Almeno in Italia e almeno per tempistica nel presentare il dossier. Ieri è stato consegnato.
“Credo – spiega il presidente della Consulta comunale Marco Ciorba – che Viterbo sia la prima città italiana a presentarlo”.
Oggi conferenza per presentare il lavoro svolto da un anno a questa parte. Condividendo un percorso con tutte le realtà del territorio.
Conferenza con applauso. Scatta non appena Ciorba annuncia l’avvenuto invio del dossier.
La fine di un percorso, l’inizio di un’avventura.
“La vincitrice sarà scelta da una giuria internazionale – osserva Ciorba – possono partecipare tutti i comuni. Di solito sono duemila quelli che aderiscono.
Abbiamo puntato su diversi aspetti, a cominciare dal festival del volontariato, seconda kermesse di questo genere in Italia”.
Le ultime vincitrici sono Barcellona e Lisbona, stavolta prendono parte Londra, ma anche Roma.
“Noi una prima vittoria l’abbiamo già ottenuta – spiega Ciorba – ci siamo presentati e il nostro modello è stato preso in considerazione da altre città”. Il 5 dicembre si conoscerà il responso della giuria.
“Il volontariato – sottolinea Paolo Moricoli, consigliere comunale – è la spina dorsale che tiene in piedi una città come Viterbo”.
Centro servizi volontariato, Asl e diocesi, tutti hanno collaborato alla presentazione del progetto che è un racconto del terzo settore in città dal 1991 a oggi.
“Da quando abbiamo cominciato a lavorare sulla candidatura – spiega Luca Poleggi per la Asl – subito siamo entrati in sintonia, mettendoci insieme, con percorsi condivisi.

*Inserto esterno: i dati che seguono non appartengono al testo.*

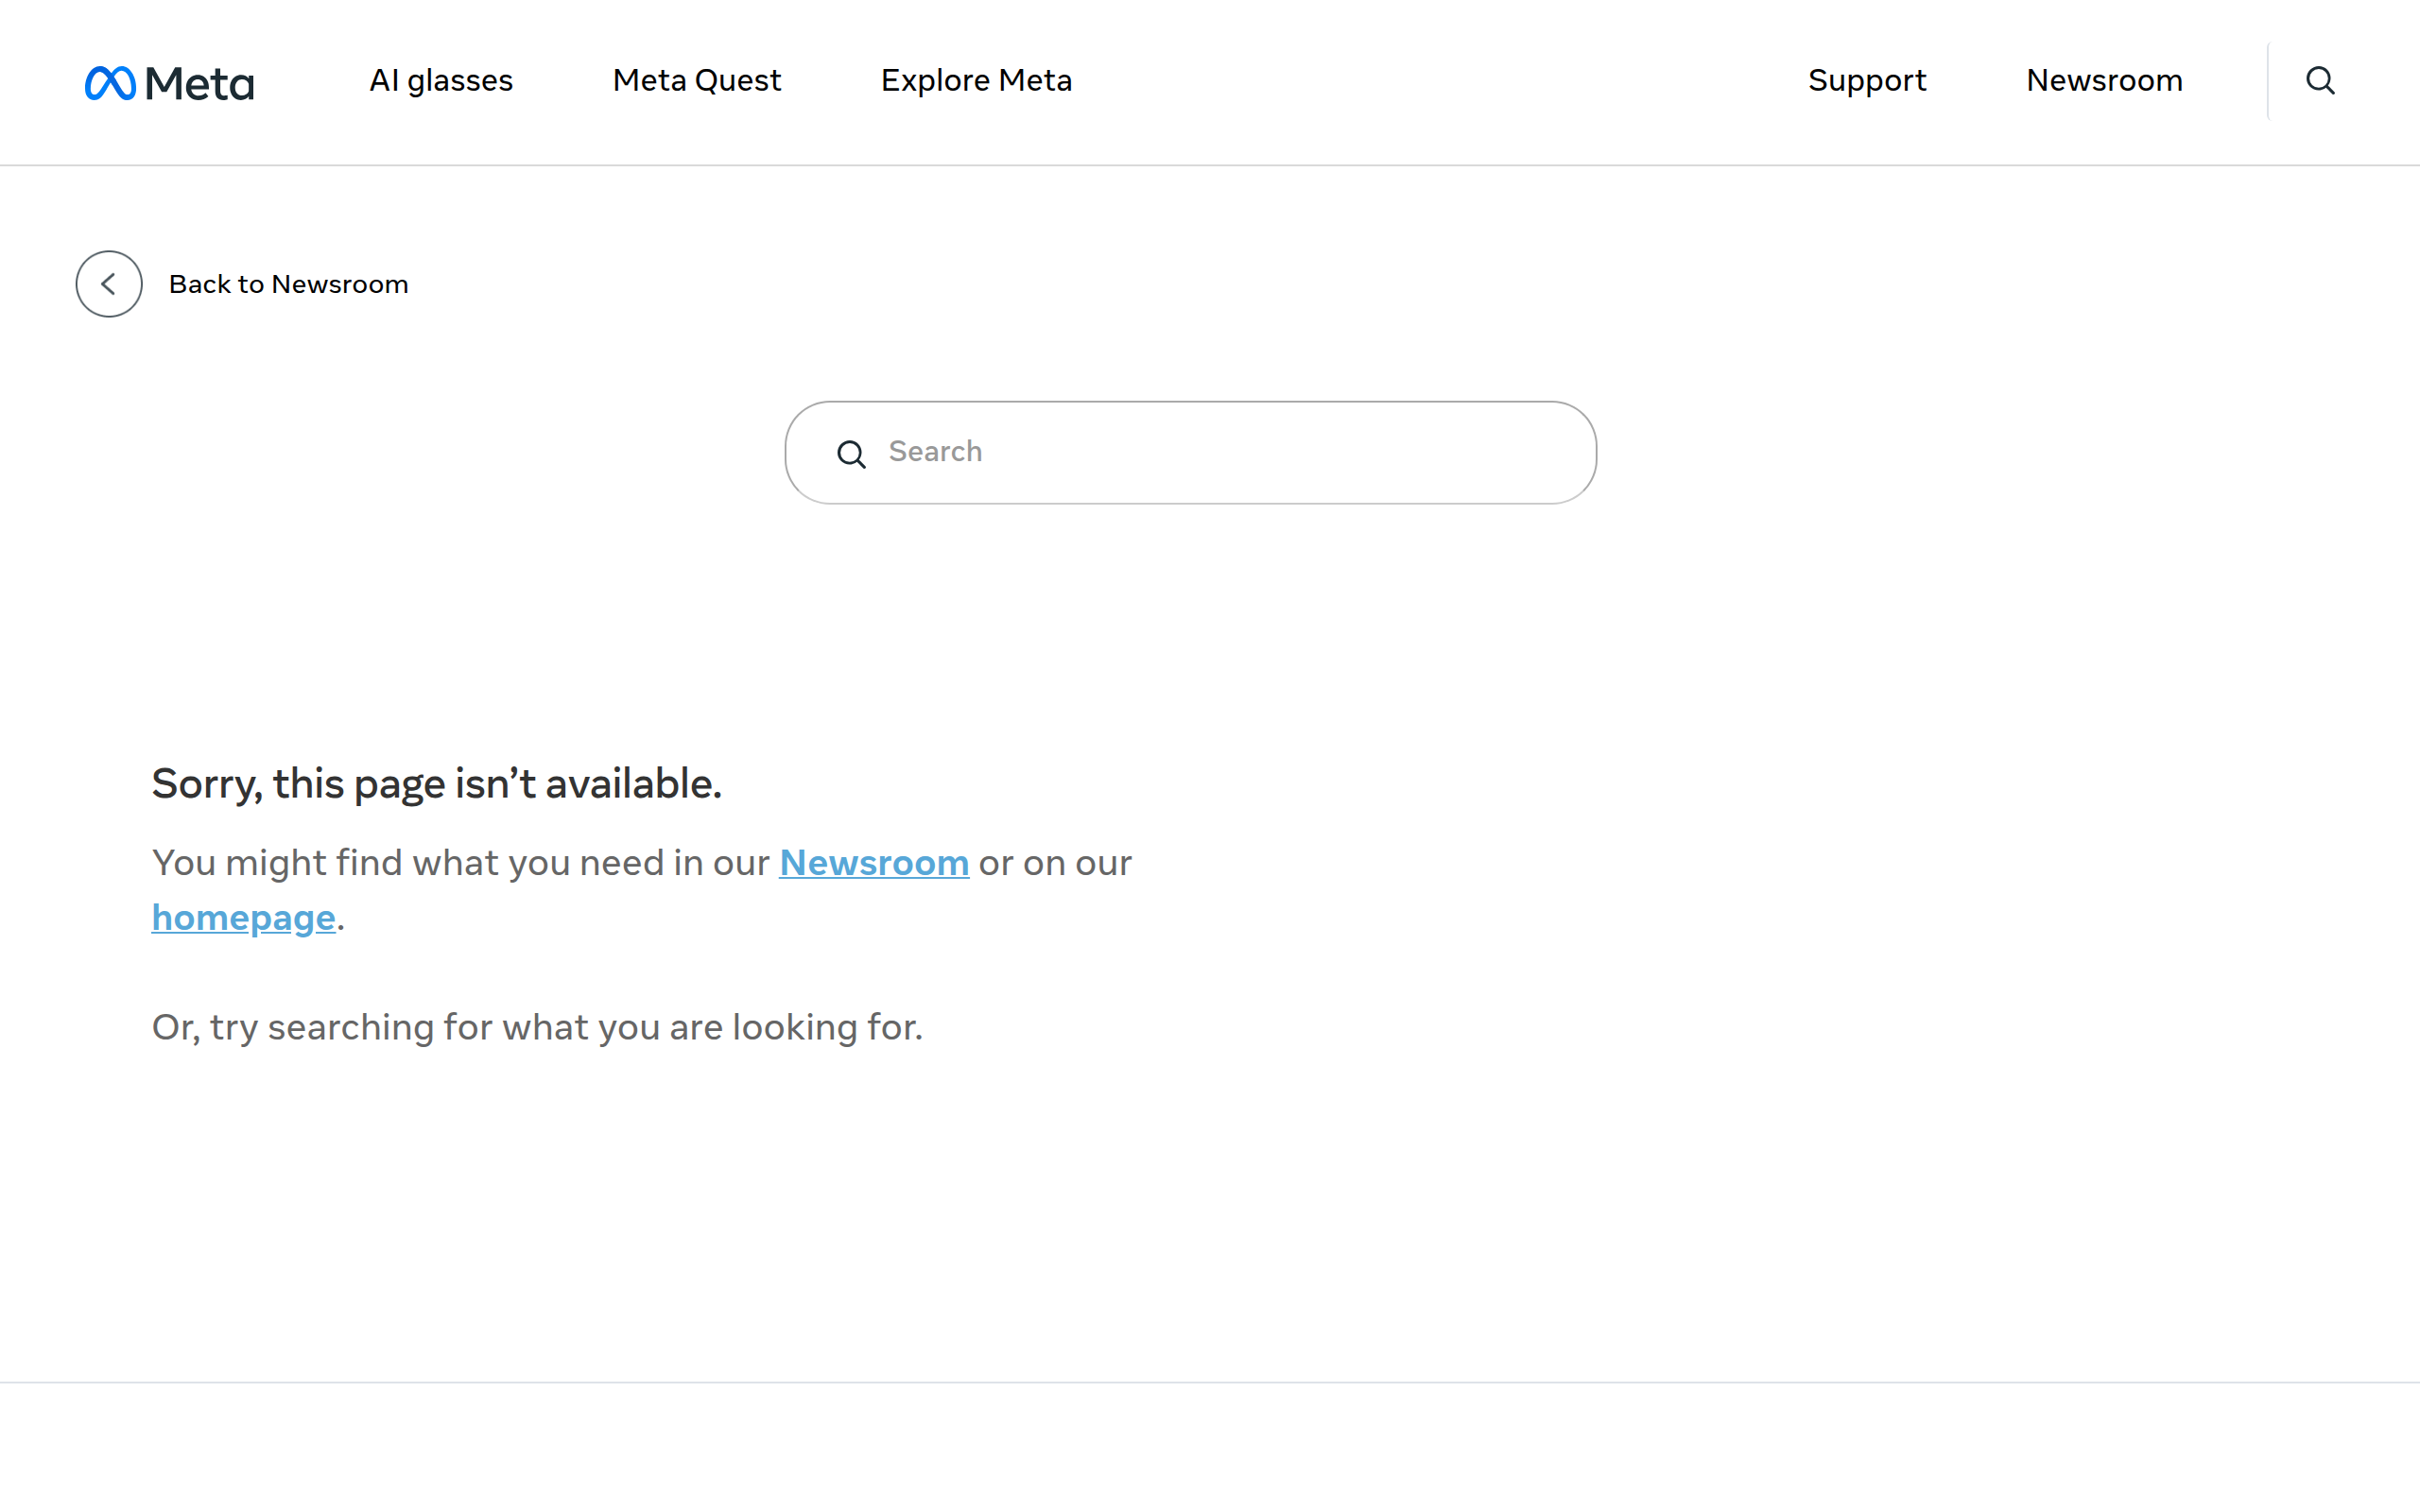Follow the homepage link in message
2420x1512 pixels.
[243, 917]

Asl e comune a giorni ratificheremo una convenzione e altrettanto faremo con il Centro servizi volontariato, per favorire e far crescere una rete che ha bisogno di spazi per confrontarsi”.
Al fianco delle associazioni c’è anche la Fondazione Carivit. “La candidatura – osserva il presidente Brutti – è un lavoro che deve andare anche oltre il 5 dicembre”.

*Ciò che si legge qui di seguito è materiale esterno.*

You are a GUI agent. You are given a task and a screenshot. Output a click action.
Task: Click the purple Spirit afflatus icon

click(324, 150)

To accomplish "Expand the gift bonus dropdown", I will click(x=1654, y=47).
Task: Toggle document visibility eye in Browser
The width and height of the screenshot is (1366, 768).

Il sindaco Leonardo Michelini si augura la vittoria: “Ma già riuscire a candidarsi è una vittoria. Nel 1991 ero consigliere comunale, lo sono stato fino al 1995.
Uno dei promotori che ha voluto le consulte sono stato io.
Motivare le persone per partecipare al Festival del volontariato, alla Città a colori, che dà un senso vero alla comunità
Questo della capitale europea è un sogno che deve continuare sia che lo diventiamo, ma pure in caso contrario”.